Kebiasaan bangun pagi si bontot ini memang sudah terbiasa sejak libur dari mahad Riyadhul Qur'an Desember lalu. Tak lagi susah membangunkannya, bahkan kadang kala dia sudah tahajjud duluan sebelum kami. Bisa jadi ini akibat pola yang sudah terbentuk sejak dia mondok, selepas lulus dari SD di awal Juli tahun lalu. Kebiasaan selama satu semester ini memang luar biasa. Bisa karena terbiasa. Ini salah satu nilai plus ketika memondokkan anak di pesantren yang kami rasakan, selain adab, akhlak dan kemandirian.
Hari ini, adalah jadwal yang kami agendakan untuk mengantarkan dia balik ke pondok, setelah 3 minggu berkesan membersamai kami di rumah hingga ke kampung halaman bertemu dengan nenek dan sanak keluarga lainnya. Ke kampung adalah permintaan dia untuk mengisi liburannya. Bertemu dengan neneknya Asma Yati , nenek dan kakek guru, Nelti Jamaah dan Akhmad Syafei serta sepupu lainnya yang dia harapkan. Alhamdulillah semua permintaannya kami penuhi.
Setelah selesai sholat subuh, jam 05.15 kami berangkat dari rumah. Semua barang sudah dimasukkan tadi malam menjelang tidur. Karena sudah terbiasa, semuanya sudah terpola saja. Packing and carrying, easily.
Keluar dari Puri Bintaro Hijau kami menuju tol pondok aren bintaro. Akses terdekat dan tercepat yang sering kami lalui. Masih sepi, jalanan masih lenggang. Begitu juga ketika memasuki gerbang tol.
Alhamdulillah, sepanjang tol yang dilalui juga lancar. Saking sepinya tol, saya bisa bablas hingga ke tanjung priuk. Tak nampak bagi saya akses menuju Cikampek saat itu. Suasana ngobrol dengan si Bundo bisa juga menjadi pemicu, sehingga simpang susun tol tersebut tak nampak. Bablas... Hahahaa.

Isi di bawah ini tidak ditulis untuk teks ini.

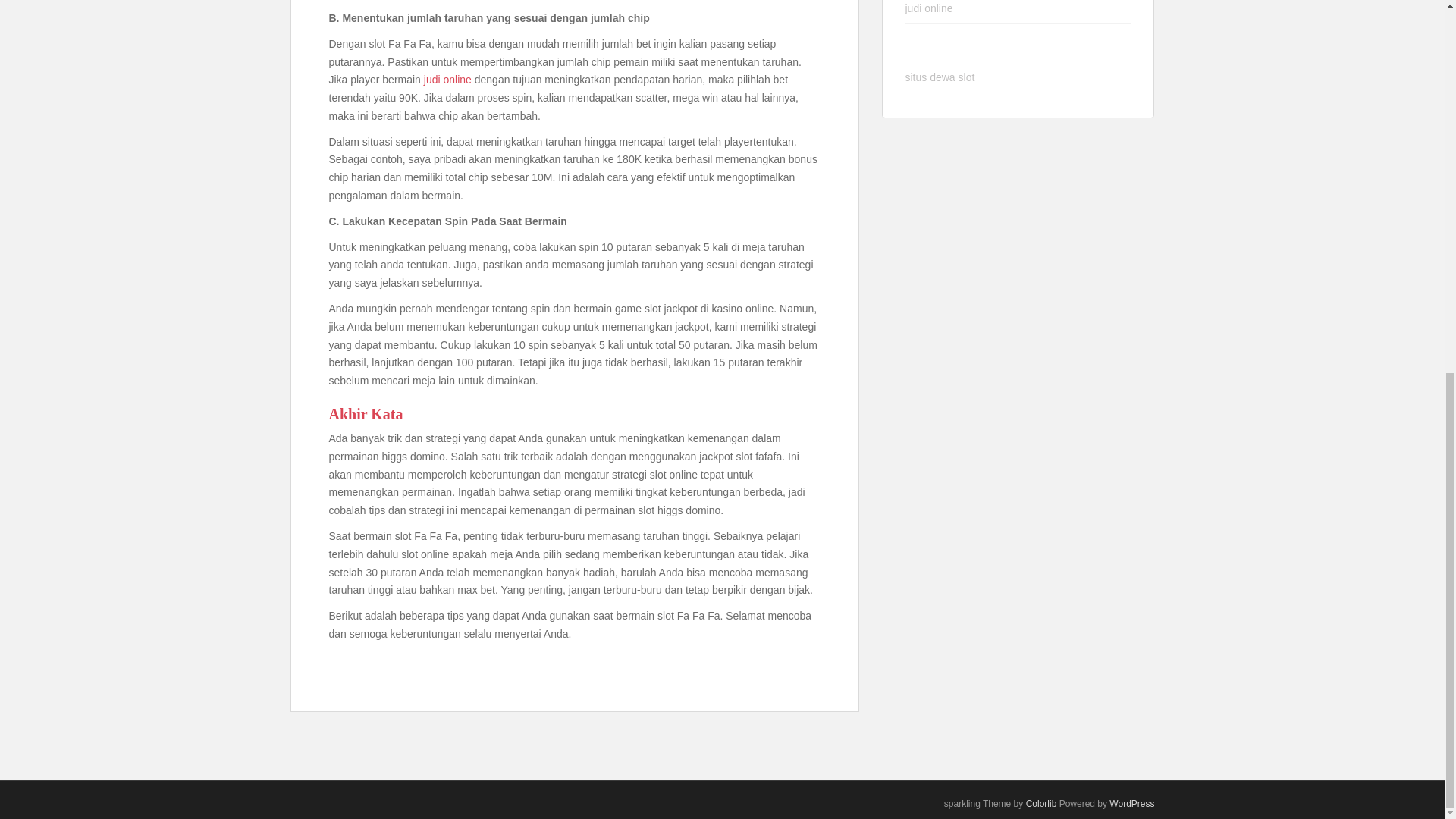
judi online (929, 8)
situs dewa slot (940, 77)
WordPress (1131, 803)
judi online (447, 79)
Colorlib (1041, 803)
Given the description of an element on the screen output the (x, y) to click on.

Berputar balik lagi, akhirnya saya hidupkan juga google map sebagai pengingat. Ada sekitar 12 km jalan balik ke tol MBZ, Mohammad Bin Zayed. Namun lengangnya jalan, tak begitu terasa. Baru ketika di tol MBZ itu kendaraan mulai terasa rame. Dua jalur hampir penuh dengan kecepatan standar 60-80 km/jam. Jalur aman buat mendahului ada di sisi kiri tol. Sesekali saya terobos juga jalur tersebut.

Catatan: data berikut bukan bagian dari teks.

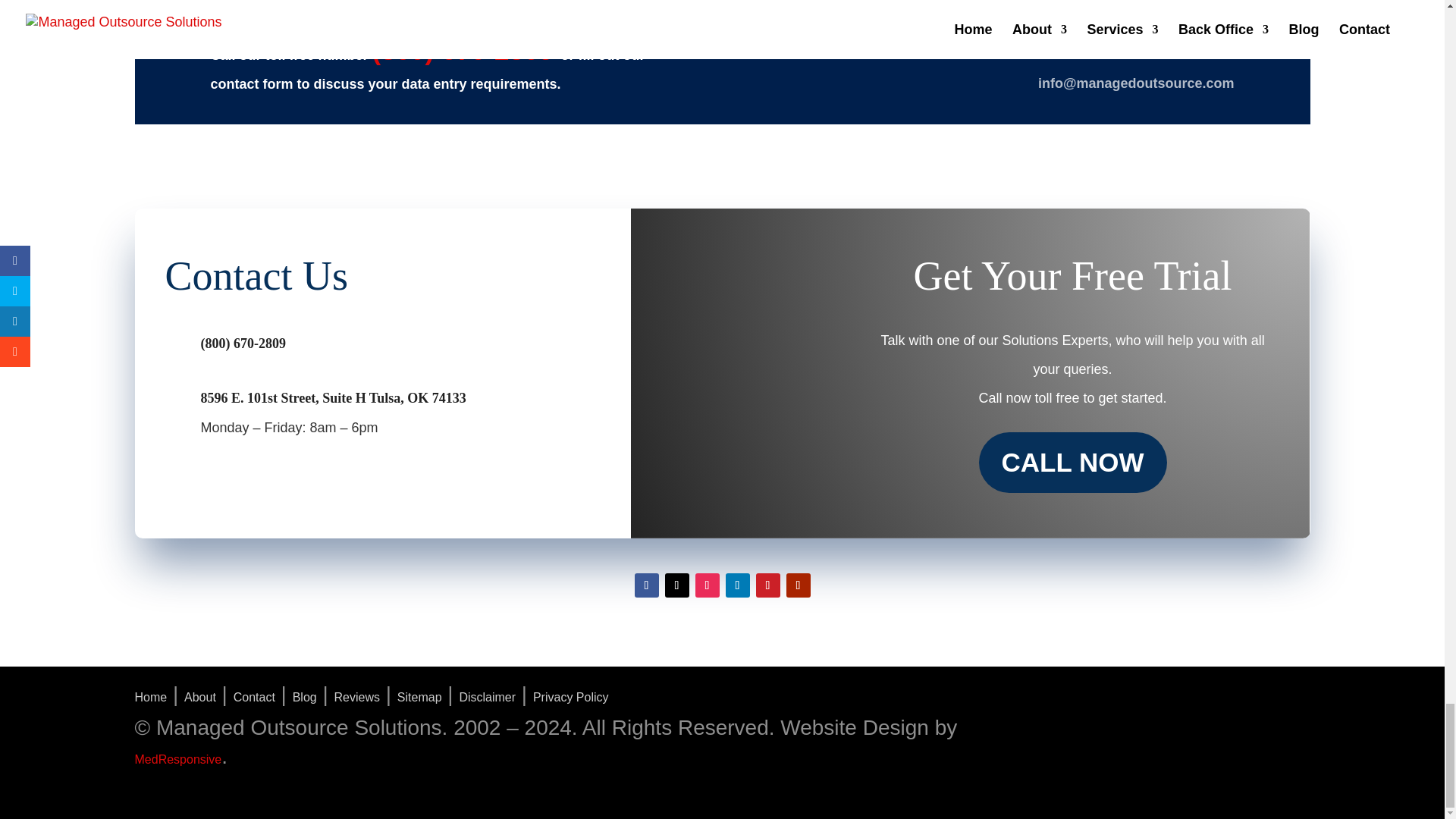
Get Your Free Trial (1072, 279)
Follow on Instagram (706, 585)
Follow on X (675, 585)
Follow on Youtube (797, 585)
Follow on LinkedIn (737, 585)
Follow on Pinterest (766, 585)
Contact Us (350, 279)
Follow on Facebook (645, 585)
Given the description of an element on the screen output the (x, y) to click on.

Banyak kendaraan menuju Bandung ternyata. Mungkin pesona masjid Al Jabbar yang diresmikan oleh pak Gubenur Ridwal Kamil menjadi pesona tersendiri saat ini. Kemarin sholat Jumat perdananya dihadiri oleh ribuan jamaah. Icon baru kota Bandung yang berdekatan dengan Stadion GBLA.
Alhamdulillah, terios kami ini "lari pagi" menemani kendaraan kecil hingga yang kecil kendaraan besar yang besar lainnya, dengan kecepatan rata rata 80 km/jam sepanjang Tol Trans Jawa.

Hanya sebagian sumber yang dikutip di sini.